Most taxpayers look forward to receiving their tax refunds. There are many ways this tax refund can be used. According to Kavan Choksi, paying off the credit cards or some other debts, investing the returns in the stock market or placing the funds in a retirement plan are few of the popular ways to use the tax refund. However, among all the options, using the funds to pay off existing debts would be the smartest choice for a person.
Kavan Choksi talks about the ways people can invest their tax refunds
For people who have high-interest credit card debt, paying this money off should be their first “investment” once they get their tax refunds. The return on the money would ideally be equal to the interest rate; moreover, it is guaranteed and risk-free. According to financial planner, every dollar one puts towards this debt essentially sees a return of 24% if the interest rate on a credit card is 24%. On the other hand, interest rates on both mortgages and federal student loans are less than ten percent on average. Paying off the debt that accrues the most interest makes the most sense as it shall cut down the overall expenses of a person.

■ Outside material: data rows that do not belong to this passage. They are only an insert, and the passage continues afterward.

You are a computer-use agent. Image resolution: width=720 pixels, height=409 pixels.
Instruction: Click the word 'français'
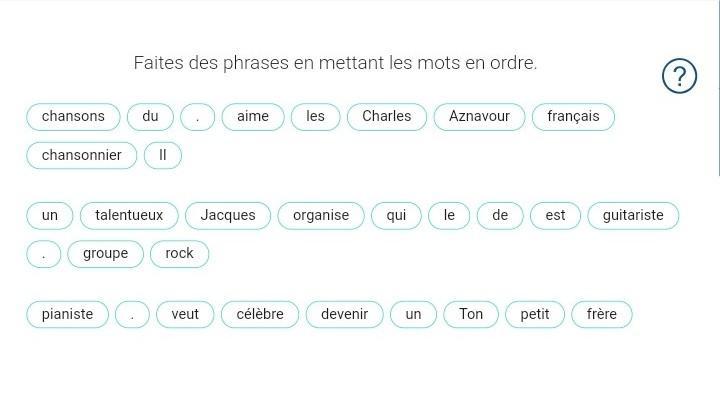tap(573, 117)
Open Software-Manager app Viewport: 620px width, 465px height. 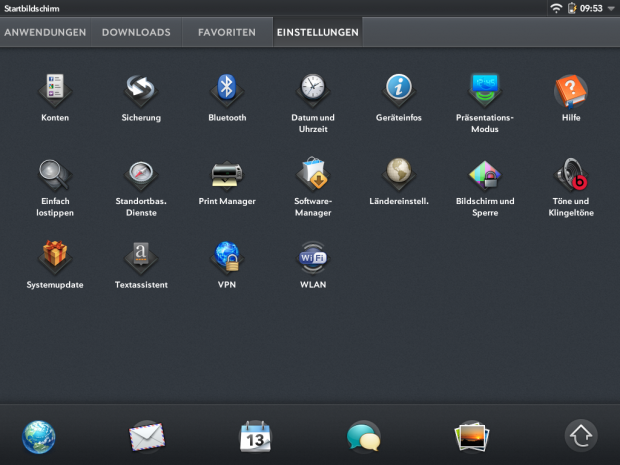[x=312, y=175]
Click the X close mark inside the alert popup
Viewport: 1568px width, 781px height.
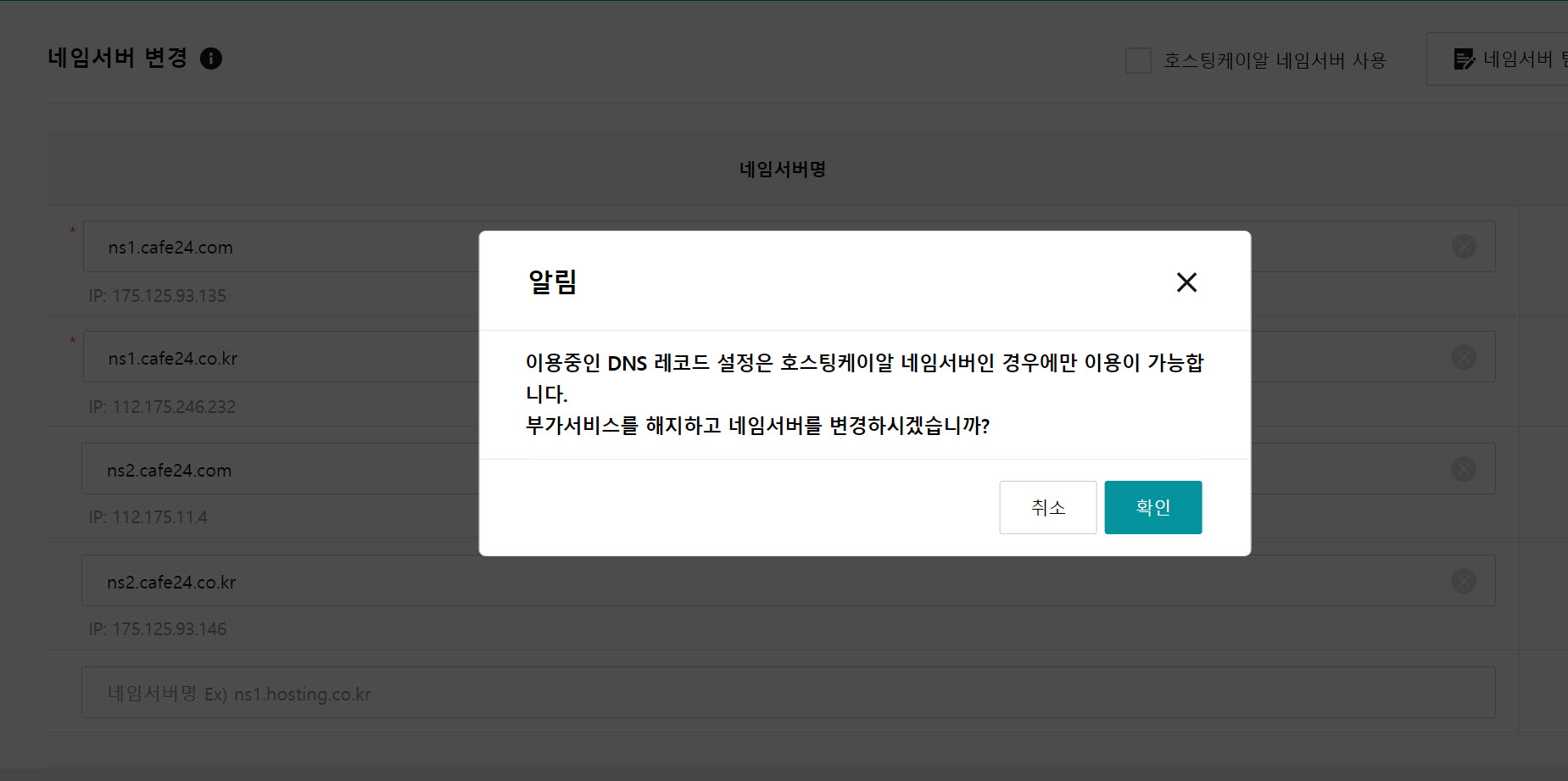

After one has paid off their debts, they should next consider putting their tax returns in a good emergency fund. Ideally, a person must try to save about three to six months of living expenses in fairly liquid savings. But even if they cannot afford such liquid savings, at least something would be better than nothing. Stowing away the tax refund for a rainy day can be of a huge help for someone who does not have an emergency fund yet. Having a good sum of money in the savings account means that a person does not have to put the charges of a sudden, major expense on their credit card.
Depending on the situation of a taxpayer, taking advantage of any employer-matching dollars offered in a retirement plan can also be a good way to use the tax refund money. They can increase the amount they are contributing to their 401(k) or 403(b). Doing both will be a good idea if the person has to save for retirement. Kavan Choksi additionally mentions that an IRA is the next step on the way to retirement readiness for people who are already meeting the match on their workplace retirement plan or do not have such a plan in place. These investors shall enjoy an upfront tax deduction on the money they put into a traditional IRA. While it grows tax-deferred, one has to pay income tax as they start taking withdrawals. There is no tax deduction at the time a person makes contributions to a Roth IRA. However, the withdrawals are tax-free as the investor taps the account in retirement.
People who have a high-deductible health plan can also use their tax refund money for a Health Savings Account (HSA). A great advantage of HSAs is that they are triple tax-free. Basically, the money goes in pre-tax via a paycheck deduction, grows tax-free, and is not even taxed upon withdrawal as long as the investor chooses to use it to pay for medical expenses.